Na época, cada atirador tinha apenas uma farda, que na visão de Deichmann era “feia”. Todos os dias, após chegarem em casa, os atiradores já tinham que lavar o uniforme para usá-lo no dia seguinte. Apenas na segunda-feira era permitido não usar a farda.
Os ex-atiradores lembram de um momento marcante durante os nove meses que passaram pelo TG: o Campeonato Brasileiro de Tênis, que foi realizado em Brusque. “Nós ficamos de guarda no evento, e foi a primeira vez que aconteceu em Santa Catarina. Então uma parte da turma cuidava do alojamento dos homens, no Seminário de Azambuja, e outra parte no alojamento feminino, no Colégio São Luiz”, conta Lauritzen.

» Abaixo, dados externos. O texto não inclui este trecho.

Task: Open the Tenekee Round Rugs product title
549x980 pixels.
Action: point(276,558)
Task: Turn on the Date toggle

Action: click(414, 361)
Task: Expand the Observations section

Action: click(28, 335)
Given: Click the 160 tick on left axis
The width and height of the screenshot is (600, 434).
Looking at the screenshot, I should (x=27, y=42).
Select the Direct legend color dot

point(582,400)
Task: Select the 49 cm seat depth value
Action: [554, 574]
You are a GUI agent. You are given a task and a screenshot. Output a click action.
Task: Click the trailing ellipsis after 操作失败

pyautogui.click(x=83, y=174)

Para ele, o serviço prestado durante o campeonato o fez se sentir mais importante e com mais responsabilidade, pois eles precisavam vigiar o tempo todo.

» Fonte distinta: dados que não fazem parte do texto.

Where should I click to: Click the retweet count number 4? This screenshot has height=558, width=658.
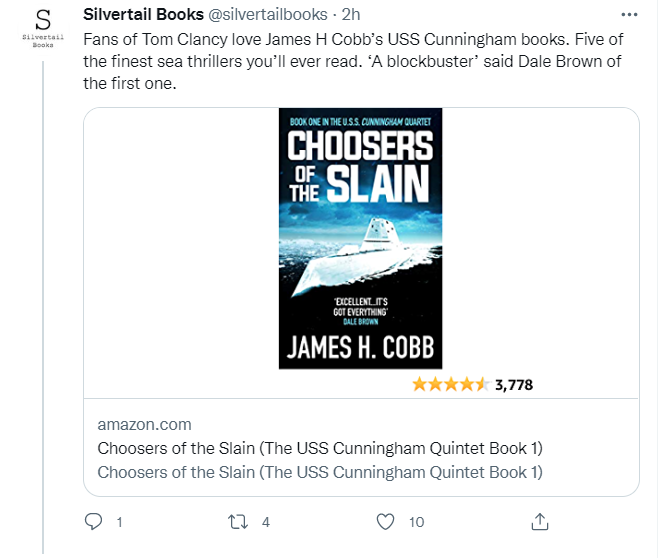pos(266,521)
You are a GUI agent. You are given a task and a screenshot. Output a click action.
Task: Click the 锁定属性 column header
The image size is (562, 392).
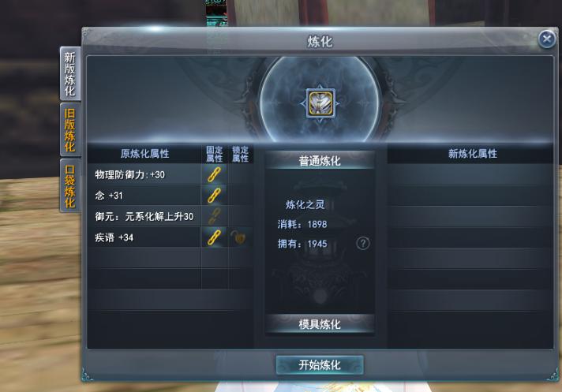click(x=240, y=154)
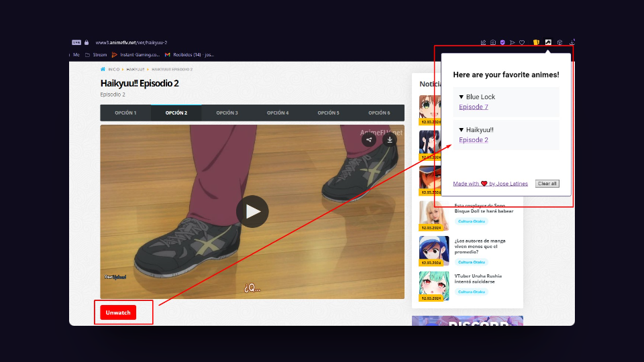The height and width of the screenshot is (362, 644).
Task: Click the heart bookmark icon in the address bar
Action: (522, 42)
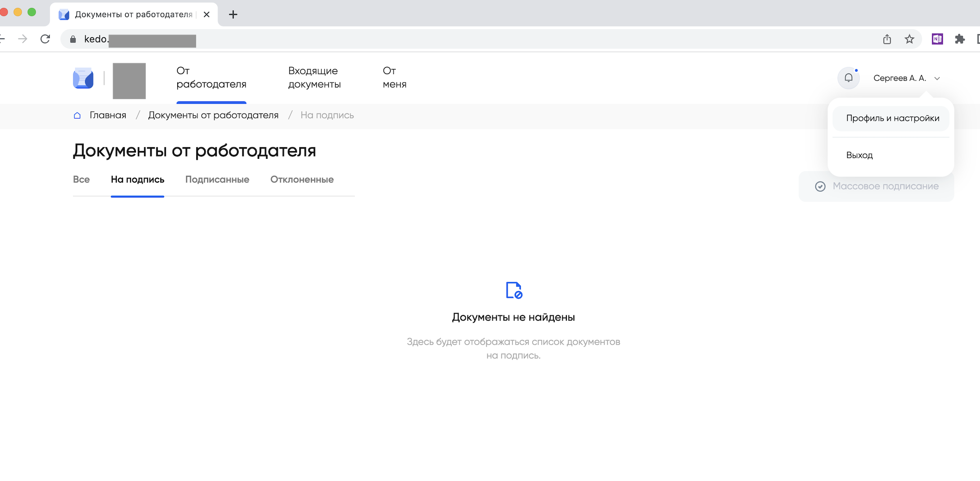Select Профиль и настройки from menu
This screenshot has height=481, width=980.
(x=892, y=118)
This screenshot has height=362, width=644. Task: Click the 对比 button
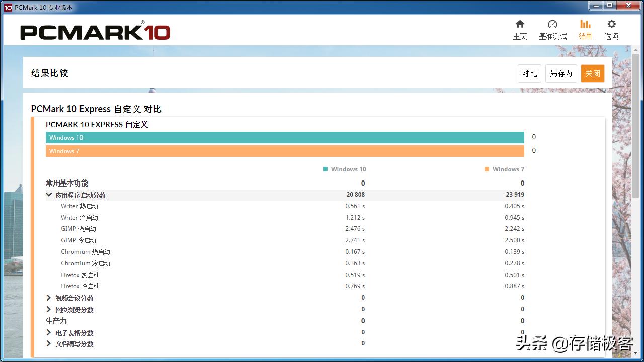click(x=529, y=73)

Restaram grandes amizades na turma de 66. Dos 58 atiradores, 12 já faleceram. “A gente sempre lembra com carinho de todos, mas tem alguns que a gente se apegou mais, até porque já estudávamos juntos na escola, e com isso a amizade permanece até hoje”, diz Deichmann.
Escola de obediência
Em 1969, Jorge Bianchini, de 66 anos, preencheu uma das vagas da turma de atiradores do Tiro de Guerra. Para ele, foi um ano sensacional, de grandes aprendizados. “É uma escola de obediência, de formação do caráter do homem”, afirma.
Na época de sua convocação para servir ao Exército, Bianchini teve um impasse, pois iria prestar o vestibular para Engenharia Agrônoma, em Blumenau. Com isso, precisou deixar um grande sonho para trás e, tempos depois, se formou em Contabilidade. “Não me arrependo da escolha, pois com certeza o rumo da minha história mudou para melhor com essa passagem pelo TG”.
As amizades também foram marcantes para ele, pois lembra que a maioria já se conhecia da escola, e ao servirem juntos, os laços se fortaleceram ainda mais. “Tanto é que desde então, sempre fizemos encontros a cada cinco anos para reencontrar a turma”, conta.
Dos 69 ex-atiradores da sua turma, Bianchini diz que 14 já morreram. Por isso, durante os encontros, sempre prestam homenagens aos colegas falecidos. “Agora já estamos preparando nossa festa de 50 anos, em 2019”, afirma. Ele ressalta que nos encontros feitos pela turma, geralmente entre 80% a 90% dos ex-atiradores participam, especialmente os que moram fora da cidade.
Honra em servir ao Exército
Para José Moacir Merico, de 73 anos, servir ao Exército era questão de honra para o jovem e sua família. Ele afirma que foi no Tiro de Guerra, em 1962, que aprendeu o que é a vida real. “Tive grandes ensinamentos de disciplina e comportamento, mas naquela época a gente já trazia muito de casa também, pois os pais eram mais rigorosos também quanto a isso”.
Merico diz que servia com alegria, pois se sentia responsável com 18 anos. “Servi ao Exército em uma época turbulenta, com crise política, e tínhamos que ficar muito de plantão, caso ocorresse algum problema”, lembra. Ele ressalta que foram momentos essenciais para sua formação pessoal. “São ensinamentos e modo de vida que trouxe para o dia a dia e busquei repassar aos meus filhos e netos”, conta.
Uma das maiores lembranças que Merico guarda do TG até hoje com grande carinho e cuidado, é seu certificado de reservista. Das amizades conquistadas no Tiro de Guerra, muitas ainda permanecem.